■ Goal
Rewrite the stretch of lines from the one containing "Where should I click to: Click the word" through the one containing "[x=224, y=257]" as a Markdown table with the columns Number and Line, omitting blank lines and any pictures.

■ Input records

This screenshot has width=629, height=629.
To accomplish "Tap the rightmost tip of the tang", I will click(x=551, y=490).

...

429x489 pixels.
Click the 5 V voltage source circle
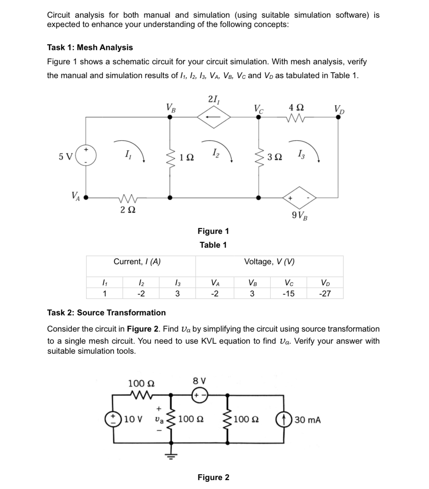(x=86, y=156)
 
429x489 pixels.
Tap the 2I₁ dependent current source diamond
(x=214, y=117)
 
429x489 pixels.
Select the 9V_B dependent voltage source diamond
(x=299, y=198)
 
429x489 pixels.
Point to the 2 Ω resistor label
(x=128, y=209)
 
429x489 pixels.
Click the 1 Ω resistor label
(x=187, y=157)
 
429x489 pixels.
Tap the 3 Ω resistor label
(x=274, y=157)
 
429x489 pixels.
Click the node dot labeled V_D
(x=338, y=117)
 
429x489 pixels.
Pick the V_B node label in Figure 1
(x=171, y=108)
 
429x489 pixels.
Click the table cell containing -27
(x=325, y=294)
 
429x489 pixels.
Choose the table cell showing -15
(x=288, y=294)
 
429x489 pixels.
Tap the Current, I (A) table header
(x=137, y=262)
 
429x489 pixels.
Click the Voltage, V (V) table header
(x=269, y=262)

--

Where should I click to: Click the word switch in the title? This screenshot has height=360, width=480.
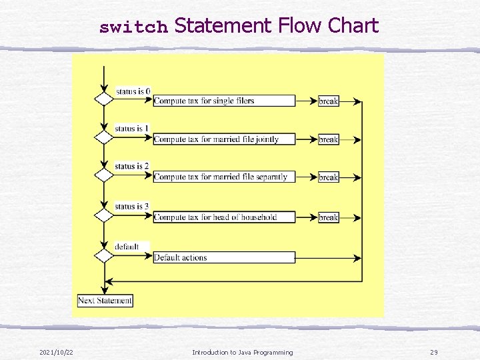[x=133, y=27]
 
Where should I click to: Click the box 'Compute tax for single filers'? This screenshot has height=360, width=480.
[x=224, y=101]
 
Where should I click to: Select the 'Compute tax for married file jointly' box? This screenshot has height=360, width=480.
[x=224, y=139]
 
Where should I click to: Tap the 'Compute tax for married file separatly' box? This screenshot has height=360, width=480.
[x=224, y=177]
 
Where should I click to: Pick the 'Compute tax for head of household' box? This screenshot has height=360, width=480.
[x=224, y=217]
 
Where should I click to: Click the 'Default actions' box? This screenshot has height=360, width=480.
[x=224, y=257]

■ Finished answer
| Number | Line |
|---|---|
| 1 | Where should I click to: Click the word switch in the title? This screenshot has height=360, width=480. |
| 2 | [x=133, y=27] |
| 3 | Where should I click to: Click the box 'Compute tax for single filers'? This screenshot has height=360, width=480. |
| 4 | [x=224, y=101] |
| 5 | Where should I click to: Select the 'Compute tax for married file jointly' box? This screenshot has height=360, width=480. |
| 6 | [x=224, y=139] |
| 7 | Where should I click to: Tap the 'Compute tax for married file separatly' box? This screenshot has height=360, width=480. |
| 8 | [x=224, y=177] |
| 9 | Where should I click to: Pick the 'Compute tax for head of household' box? This screenshot has height=360, width=480. |
| 10 | [x=224, y=217] |
| 11 | Where should I click to: Click the 'Default actions' box? This screenshot has height=360, width=480. |
| 12 | [x=224, y=257] |